# start of Dataset content

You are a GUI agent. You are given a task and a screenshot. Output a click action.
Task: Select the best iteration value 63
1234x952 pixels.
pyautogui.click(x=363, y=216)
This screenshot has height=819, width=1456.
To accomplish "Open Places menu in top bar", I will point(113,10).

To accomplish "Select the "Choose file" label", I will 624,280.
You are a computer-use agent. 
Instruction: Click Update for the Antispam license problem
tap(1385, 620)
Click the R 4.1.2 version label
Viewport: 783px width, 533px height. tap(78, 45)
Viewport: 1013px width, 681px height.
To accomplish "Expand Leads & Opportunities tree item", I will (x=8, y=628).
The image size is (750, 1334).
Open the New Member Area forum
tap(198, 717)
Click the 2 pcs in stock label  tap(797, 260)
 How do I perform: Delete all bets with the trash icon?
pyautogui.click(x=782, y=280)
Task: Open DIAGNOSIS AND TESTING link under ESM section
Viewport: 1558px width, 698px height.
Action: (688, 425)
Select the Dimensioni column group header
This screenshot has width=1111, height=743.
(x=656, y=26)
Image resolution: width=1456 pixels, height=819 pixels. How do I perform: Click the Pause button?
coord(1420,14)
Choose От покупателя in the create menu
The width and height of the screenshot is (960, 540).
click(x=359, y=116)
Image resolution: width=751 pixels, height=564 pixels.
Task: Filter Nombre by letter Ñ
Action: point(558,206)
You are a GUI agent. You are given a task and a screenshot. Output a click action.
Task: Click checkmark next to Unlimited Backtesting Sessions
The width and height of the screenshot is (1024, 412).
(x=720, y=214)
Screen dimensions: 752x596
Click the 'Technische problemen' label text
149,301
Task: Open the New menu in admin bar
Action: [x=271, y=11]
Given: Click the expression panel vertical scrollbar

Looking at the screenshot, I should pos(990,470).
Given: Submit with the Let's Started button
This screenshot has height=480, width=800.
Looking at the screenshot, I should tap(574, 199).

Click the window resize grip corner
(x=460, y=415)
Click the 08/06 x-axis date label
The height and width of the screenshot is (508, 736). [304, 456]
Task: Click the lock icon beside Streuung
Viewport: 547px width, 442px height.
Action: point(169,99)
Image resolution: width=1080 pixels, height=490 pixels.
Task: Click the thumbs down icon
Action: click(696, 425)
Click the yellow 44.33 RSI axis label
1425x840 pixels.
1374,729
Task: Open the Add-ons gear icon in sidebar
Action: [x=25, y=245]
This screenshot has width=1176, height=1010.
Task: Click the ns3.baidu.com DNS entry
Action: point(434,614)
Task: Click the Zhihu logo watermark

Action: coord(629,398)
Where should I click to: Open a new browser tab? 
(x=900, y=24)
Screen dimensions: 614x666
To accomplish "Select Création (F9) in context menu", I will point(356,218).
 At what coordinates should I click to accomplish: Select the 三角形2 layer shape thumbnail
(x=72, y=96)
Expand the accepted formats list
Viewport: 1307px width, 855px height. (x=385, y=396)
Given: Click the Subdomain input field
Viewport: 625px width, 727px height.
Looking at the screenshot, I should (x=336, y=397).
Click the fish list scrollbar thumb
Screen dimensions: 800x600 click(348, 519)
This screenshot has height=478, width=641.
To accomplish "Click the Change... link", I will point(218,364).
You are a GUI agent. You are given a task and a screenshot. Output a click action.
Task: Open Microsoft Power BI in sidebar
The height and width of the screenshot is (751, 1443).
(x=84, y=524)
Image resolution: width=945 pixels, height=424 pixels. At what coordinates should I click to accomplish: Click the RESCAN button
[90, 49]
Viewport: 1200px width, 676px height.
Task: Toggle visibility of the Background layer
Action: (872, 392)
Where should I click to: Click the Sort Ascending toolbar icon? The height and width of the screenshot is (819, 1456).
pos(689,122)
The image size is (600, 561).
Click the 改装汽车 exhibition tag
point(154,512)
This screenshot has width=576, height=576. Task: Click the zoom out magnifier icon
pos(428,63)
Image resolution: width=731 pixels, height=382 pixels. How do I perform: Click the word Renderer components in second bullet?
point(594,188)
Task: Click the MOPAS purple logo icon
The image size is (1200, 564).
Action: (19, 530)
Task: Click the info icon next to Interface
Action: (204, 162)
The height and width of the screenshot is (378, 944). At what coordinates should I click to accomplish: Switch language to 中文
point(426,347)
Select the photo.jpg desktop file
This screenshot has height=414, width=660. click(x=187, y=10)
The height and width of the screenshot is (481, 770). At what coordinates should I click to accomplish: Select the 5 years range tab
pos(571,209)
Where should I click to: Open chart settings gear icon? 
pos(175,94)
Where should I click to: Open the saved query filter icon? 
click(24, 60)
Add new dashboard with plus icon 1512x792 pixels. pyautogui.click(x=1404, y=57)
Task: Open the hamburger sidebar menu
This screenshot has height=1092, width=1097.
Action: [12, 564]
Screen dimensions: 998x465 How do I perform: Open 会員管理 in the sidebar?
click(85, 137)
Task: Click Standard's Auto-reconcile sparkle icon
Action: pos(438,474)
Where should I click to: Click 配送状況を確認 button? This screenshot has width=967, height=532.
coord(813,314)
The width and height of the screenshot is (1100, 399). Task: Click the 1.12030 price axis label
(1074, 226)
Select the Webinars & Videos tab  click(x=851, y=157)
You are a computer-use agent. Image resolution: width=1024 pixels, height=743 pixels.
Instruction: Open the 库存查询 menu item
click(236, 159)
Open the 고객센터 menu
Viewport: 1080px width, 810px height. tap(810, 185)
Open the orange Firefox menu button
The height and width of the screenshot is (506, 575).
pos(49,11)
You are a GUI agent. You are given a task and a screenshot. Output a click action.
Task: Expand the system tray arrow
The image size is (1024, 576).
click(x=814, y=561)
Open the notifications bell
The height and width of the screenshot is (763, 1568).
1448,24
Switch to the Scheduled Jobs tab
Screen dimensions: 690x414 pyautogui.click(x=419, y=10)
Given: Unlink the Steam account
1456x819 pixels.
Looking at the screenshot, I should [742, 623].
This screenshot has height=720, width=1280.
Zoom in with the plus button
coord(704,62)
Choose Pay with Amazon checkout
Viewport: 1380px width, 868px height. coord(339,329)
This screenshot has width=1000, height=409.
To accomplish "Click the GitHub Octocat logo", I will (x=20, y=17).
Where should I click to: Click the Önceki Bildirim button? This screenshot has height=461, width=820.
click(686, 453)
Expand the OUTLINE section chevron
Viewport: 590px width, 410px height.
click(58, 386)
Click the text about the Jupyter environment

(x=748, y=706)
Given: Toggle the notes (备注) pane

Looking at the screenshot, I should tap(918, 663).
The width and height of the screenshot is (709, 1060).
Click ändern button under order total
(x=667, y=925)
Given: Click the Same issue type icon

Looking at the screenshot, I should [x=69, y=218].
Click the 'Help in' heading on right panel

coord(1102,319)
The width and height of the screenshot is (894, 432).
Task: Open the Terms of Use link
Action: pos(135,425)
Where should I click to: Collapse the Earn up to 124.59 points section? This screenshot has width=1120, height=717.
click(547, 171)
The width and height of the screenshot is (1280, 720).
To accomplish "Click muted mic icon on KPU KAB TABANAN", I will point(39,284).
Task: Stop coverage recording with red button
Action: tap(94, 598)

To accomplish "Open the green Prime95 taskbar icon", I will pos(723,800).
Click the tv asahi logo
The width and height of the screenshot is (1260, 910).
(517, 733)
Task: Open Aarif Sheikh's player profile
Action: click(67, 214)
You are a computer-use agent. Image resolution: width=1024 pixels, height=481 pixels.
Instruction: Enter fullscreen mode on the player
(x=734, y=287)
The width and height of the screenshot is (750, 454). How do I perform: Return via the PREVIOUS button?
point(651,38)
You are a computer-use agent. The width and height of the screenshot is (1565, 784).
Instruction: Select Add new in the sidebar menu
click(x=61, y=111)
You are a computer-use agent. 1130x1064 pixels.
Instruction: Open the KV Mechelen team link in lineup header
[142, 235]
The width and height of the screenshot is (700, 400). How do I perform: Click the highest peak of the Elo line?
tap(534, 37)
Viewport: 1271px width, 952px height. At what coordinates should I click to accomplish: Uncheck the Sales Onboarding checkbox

# end of Dataset content

- **Challenge**: Can you rewrite the items from their start through the line containing "pyautogui.click(x=363, y=216)", requests included and nothing after that line, scaling every click coordinate in the answers by 0.2 and rounding each to a whole number, with halves rounded up?

- **Complete output**:
You are a GUI agent. You are given a task and a screenshot. Output a click action.
Task: Select the best iteration value 63
1234x952 pixels.
pyautogui.click(x=73, y=43)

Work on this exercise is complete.